(Your objective): Determine how many of the lines below include "Follow", then respond with that number and no other text.

══ Dataset ══

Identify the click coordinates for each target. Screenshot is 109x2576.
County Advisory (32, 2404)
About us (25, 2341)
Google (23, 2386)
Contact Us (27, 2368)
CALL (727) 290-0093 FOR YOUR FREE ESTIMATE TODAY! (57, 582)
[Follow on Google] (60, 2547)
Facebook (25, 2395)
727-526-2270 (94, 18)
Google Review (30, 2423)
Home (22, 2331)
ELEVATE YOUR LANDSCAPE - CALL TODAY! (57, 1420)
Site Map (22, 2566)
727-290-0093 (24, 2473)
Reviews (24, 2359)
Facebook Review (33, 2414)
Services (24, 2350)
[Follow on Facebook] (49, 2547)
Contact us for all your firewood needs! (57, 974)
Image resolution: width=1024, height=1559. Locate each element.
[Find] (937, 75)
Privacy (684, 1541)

═══
══ Dataset ══

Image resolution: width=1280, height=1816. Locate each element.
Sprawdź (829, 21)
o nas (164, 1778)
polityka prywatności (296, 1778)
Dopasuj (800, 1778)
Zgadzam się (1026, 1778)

═══
══ Dataset ══

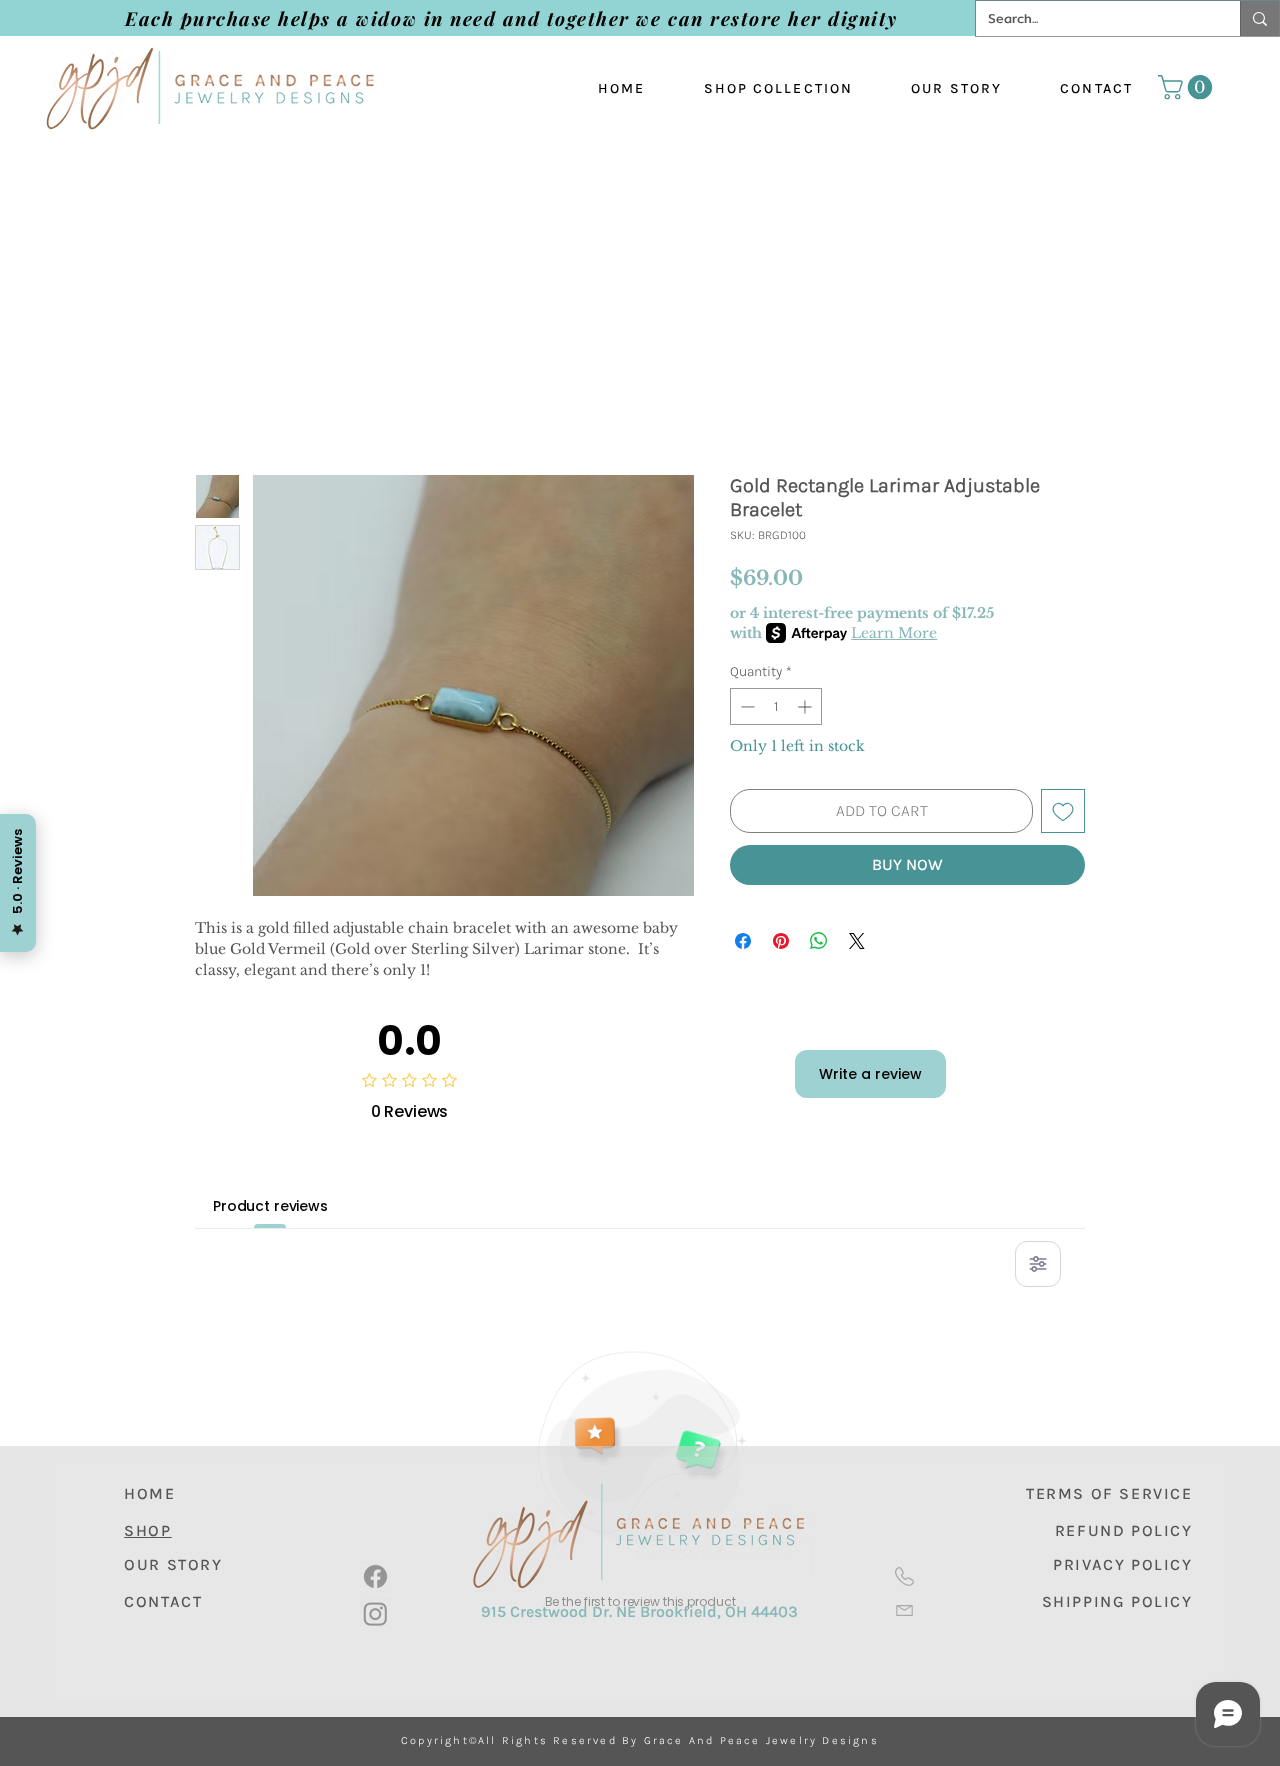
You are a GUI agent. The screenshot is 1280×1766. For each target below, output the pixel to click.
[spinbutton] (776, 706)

═══

(Expected output): 2